Thread: atoi()

What does atoi() really do?

does it convert alpha to integers or does it test for integers?

int atoi(const char *s)

converts s to int

so I can't use use atoi(n) by itself on a new line

n is an array filled with characters

Code:

char *s_num = "123";
int num;

num = atoi(s_num);
/*   num will now have 123   */

what if char *s_num = "hello";

instead of char *s_num = "123";


will num have "hello" in it

Look closely, num has been declared as int, so how can it ever return "hello"??? See help on atoi(). My man page says:

int atoi(const char *nptr);

The atoi() function converts the character string pointed to by the nptr
parameter, up to the first character inconsistent with the format of a
decimal integer, to an integer data type.

Which means, if:

Code:

char *s_num = "123hello";
num = atoi(s_num);

num will have 123.

Thanks your explanation helps a lot, beter than the book I have!!!!!!!!

My pleasure

That's right if i type a word i'll get 0 as the result

Is there a way out of this anormal function of atoi( )?

What do you mean?

what acctually I want to know is that will atoi convert alpha to its ascii number or it has to print 0 if it encounters characters.

No it won't. Also realise that the ASCII number of an alpha is not a single digit.

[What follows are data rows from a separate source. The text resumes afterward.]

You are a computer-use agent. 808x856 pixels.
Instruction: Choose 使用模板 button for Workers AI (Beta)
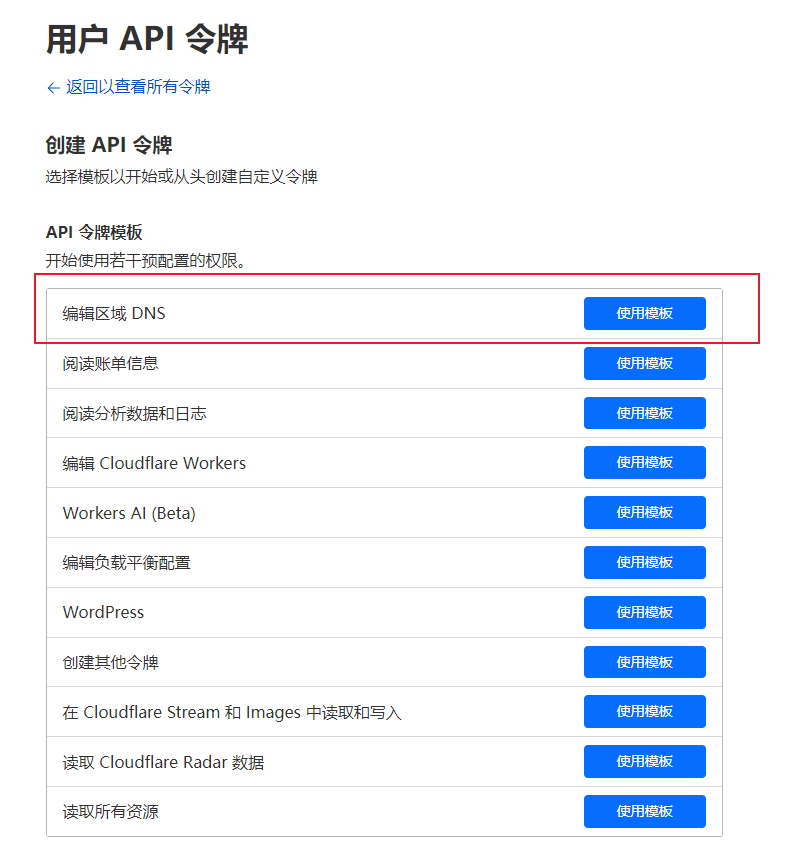[x=644, y=512]
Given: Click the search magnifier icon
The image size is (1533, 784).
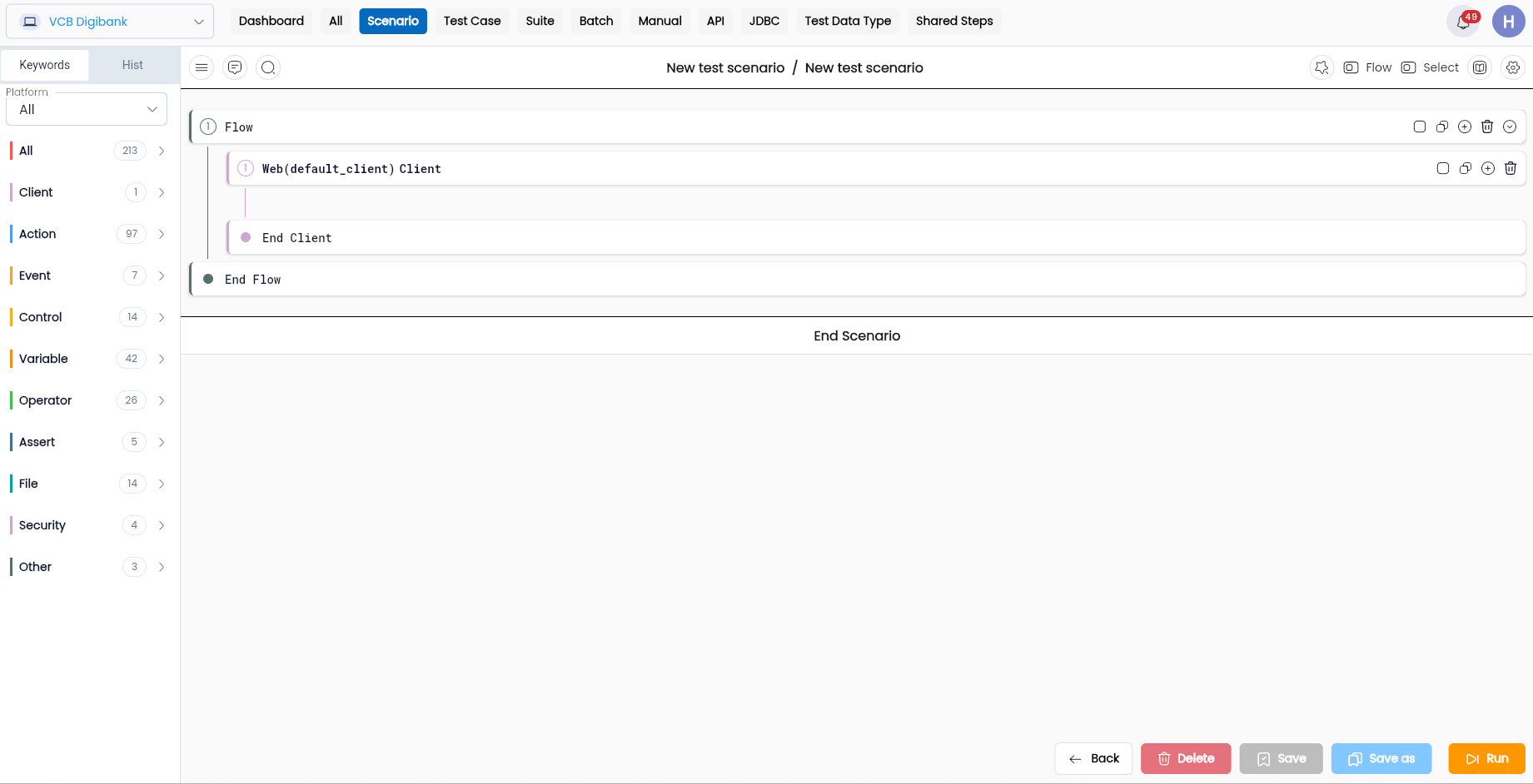Looking at the screenshot, I should (x=268, y=67).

C Standard, 7.20.1 Numeric conversion functions, p306
If the value of the result cannot be represented, the behavior is undefined.

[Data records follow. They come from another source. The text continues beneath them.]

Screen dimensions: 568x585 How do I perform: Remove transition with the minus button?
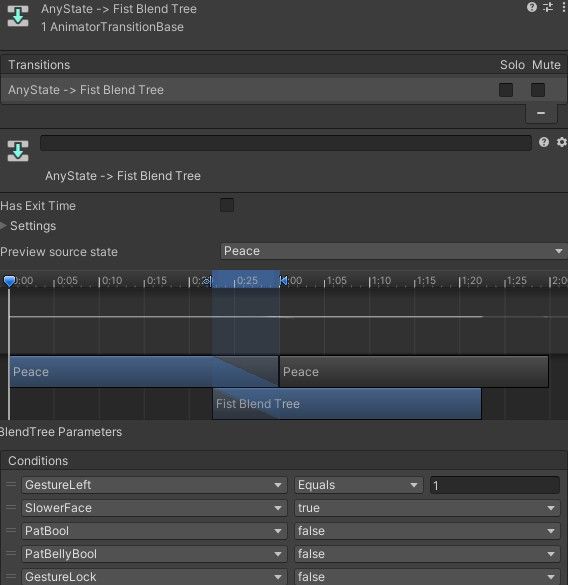[541, 113]
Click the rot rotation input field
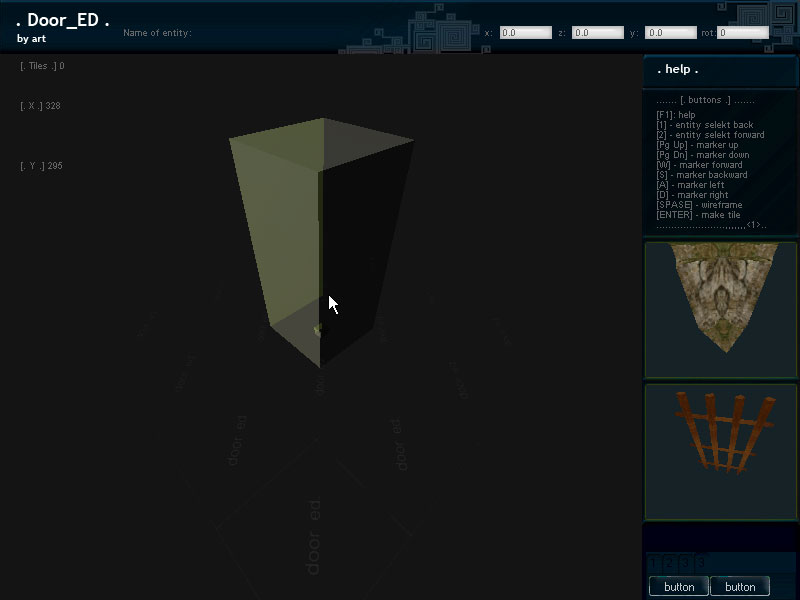 pyautogui.click(x=742, y=33)
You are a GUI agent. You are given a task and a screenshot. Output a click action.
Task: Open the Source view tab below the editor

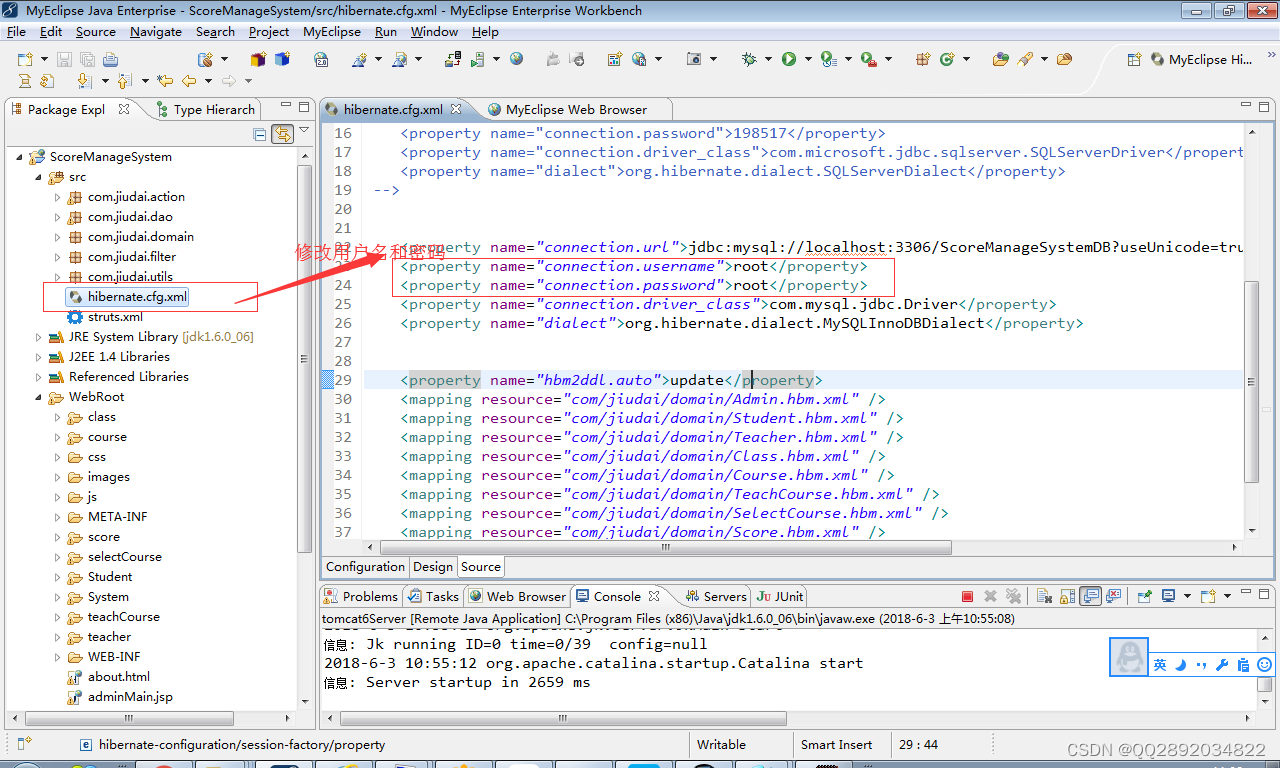(480, 566)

So how a compiler handles atoi() called on a string containing alpha characters is implementation dependent.

Got it!!!!!!

Thanks

A simple alternative to atoi()

Code:

long ConvertString(char* buffer)
{
	char *ptr;
	long result=0;
	int i=0;
	ptr = buffer;
	while(*ptr!='\0')
	{
		result = (result * 10) + (*ptr - '0');
		ptr++;i++;
	}
	return result;
}

This code will work if the data passed to it is in the correct format.

BUT

Realise that this code is not crash proof, it's up to you to add
checks and tests to ensure proper functionality.